Da machten die Schwimmerinnen und Schwimmer Inga, Eva-Marie, Luna, Paula, Emily, Nica, Emma, Julia, Mariesol, Lenny, Tim-Ole, Leo, Ole, Florian, Louis, Mirko und Enrico mit ihren Trainern Laura Purschke und Torsten Sander große Augen. Bei einem Wasserball-Schnuppertraining im SLZ Hannover hat der amtierende deutsche U17 Jugendmeister, White Sharks Hannover, den Barsinghäuser Schwimmernachwuchs der SGS unter seine Fittiche genommen.

Unter der Leitung des 2.Vorsitzenden und Jugendtrainers der White Sharks Hannover, Michael Bartels, bekamen unsere SGS'ler mit der U17-Mannschaft (Jg 98/97) sowie den White Sharks-Deisterstädtern Tom und Felix Struß eine tolle Trainingseinheit geboten.

Alleine oder in kleinen Gruppen durften sich die Schnupperwasserballer nach einem kurzen Einschwimmprogramm ihren persönlichen Sharks-Wasserballcoach auswählen. Da fiel die Wahl doch manchmal richtig schwer. Inga und Eva-Marie erwischten mit Philipp Dolff gleich zuerst einen der besten Jugendwasserballer Deutschlands im Jg 1998 und seit dem vergangenem Wochenende auch den derzeit jüngsten Bundesligatorschützen bei den Herren. Passen, mit dem Ball schwimmen, auf's Tor werfen - die White Sharks Jungs zeigten wie es geht und gaben zahlreiche Tipps.

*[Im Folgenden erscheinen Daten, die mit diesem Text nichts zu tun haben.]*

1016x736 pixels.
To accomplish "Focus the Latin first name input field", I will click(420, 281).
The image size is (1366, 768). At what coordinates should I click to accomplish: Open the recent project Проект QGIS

Zum Ende durfte natürlich ein Wasserballmatch der SGS'ler - Mädchen gegen Jungs - nicht fehlen. Für die Jungs gab es zur Freude richtige Wasserballkappen und U17 Schiedsrichter Alexander Bayer hatte die Partie bestens im Griff. Und wer hat gewonnen? Alle natürlich! Das Treffen war eine tolle Gelegenheit, den Wasserballsport kennenzulernen und hat viel Spaß gemacht. Ein großes Dankeschön geht an Michael Bartels und seine Jungs!